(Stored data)
☆ ☆ ☆

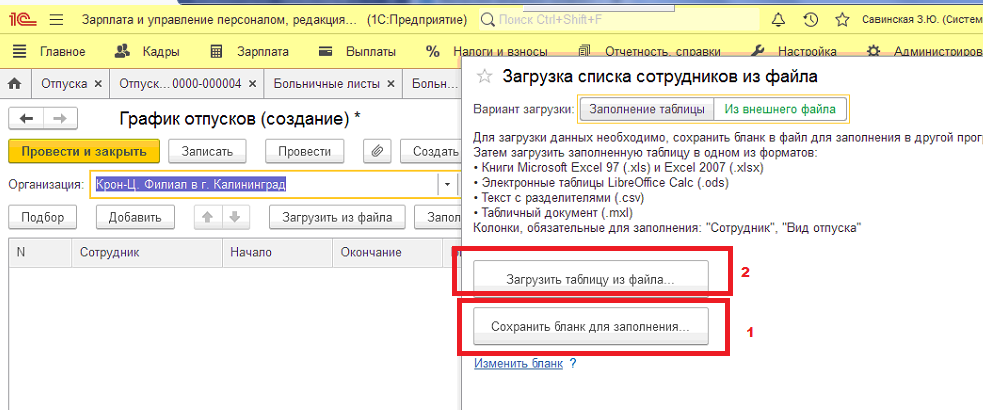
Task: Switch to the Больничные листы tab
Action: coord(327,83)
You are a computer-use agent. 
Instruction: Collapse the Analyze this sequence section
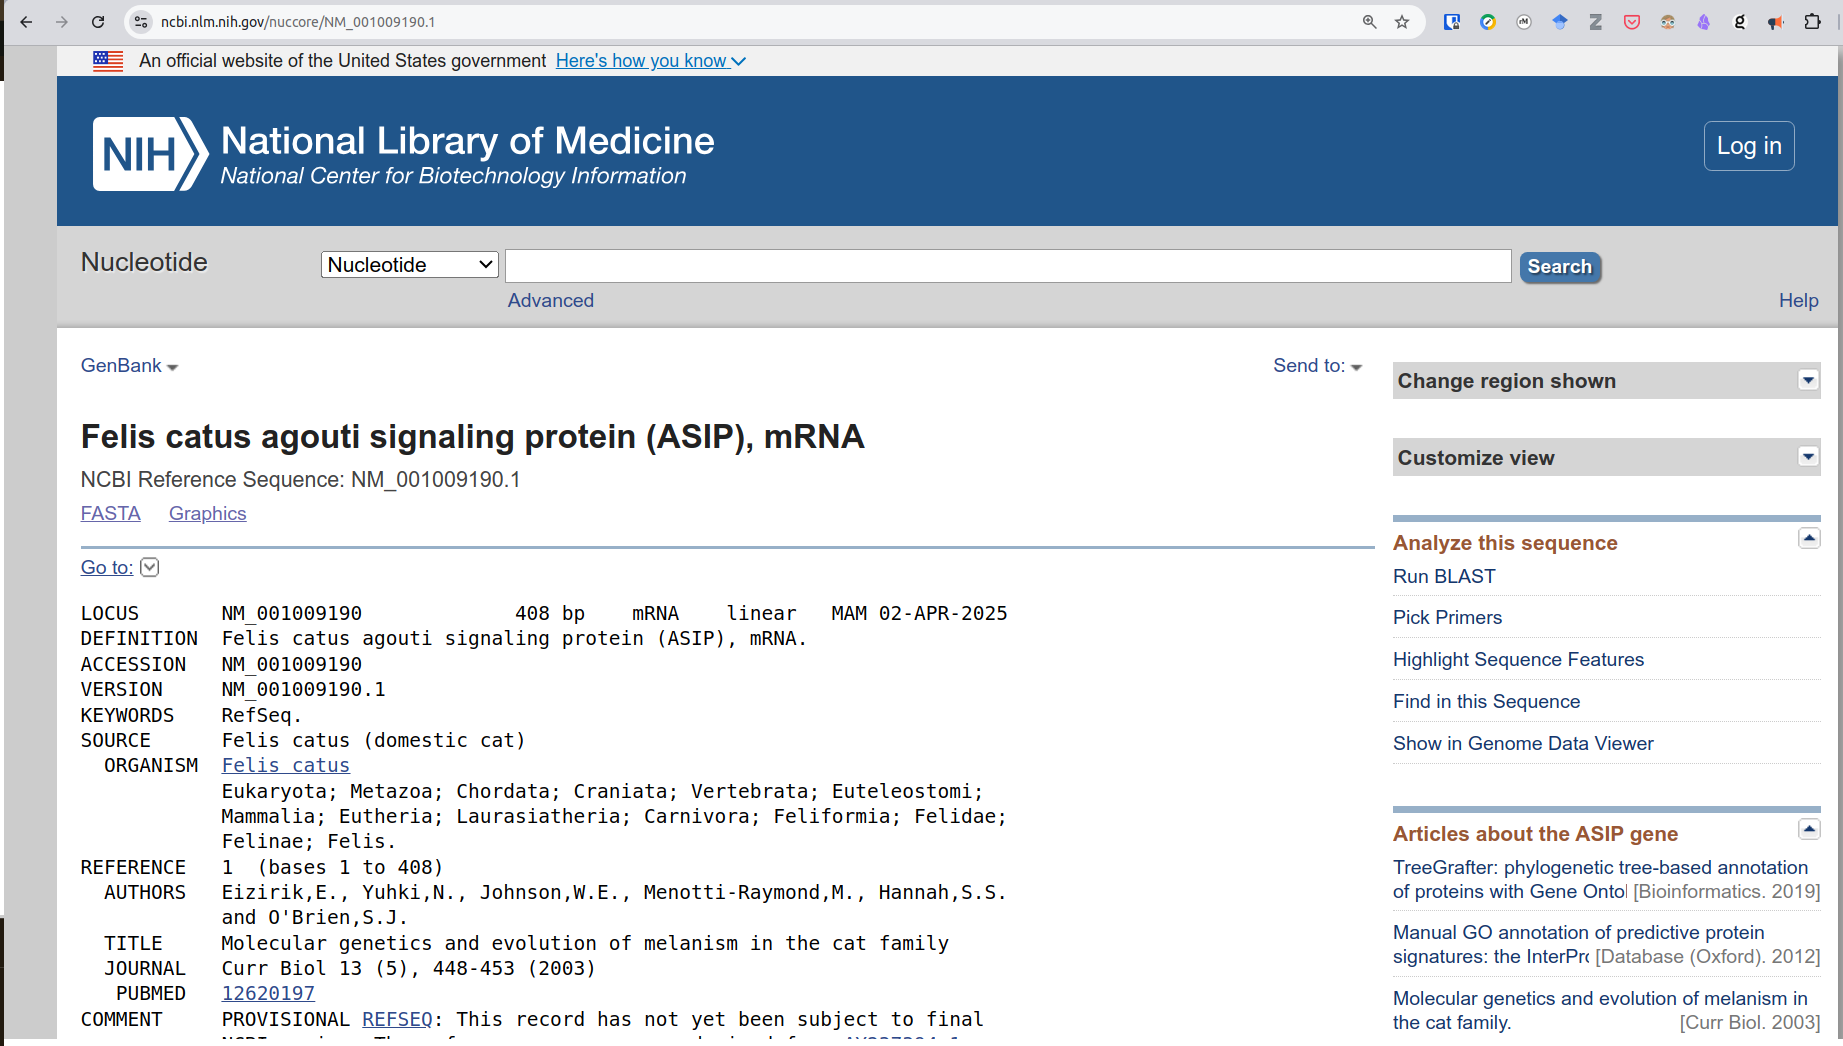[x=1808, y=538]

☆ ☆ ☆

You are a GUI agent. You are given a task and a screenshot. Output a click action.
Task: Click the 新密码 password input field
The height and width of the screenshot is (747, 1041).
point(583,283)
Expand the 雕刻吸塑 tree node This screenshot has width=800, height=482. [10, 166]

☆ ☆ ☆

== Work request ==
Scan the lines above for "agent" and state how many match, nothing more.

== Written solution ==
2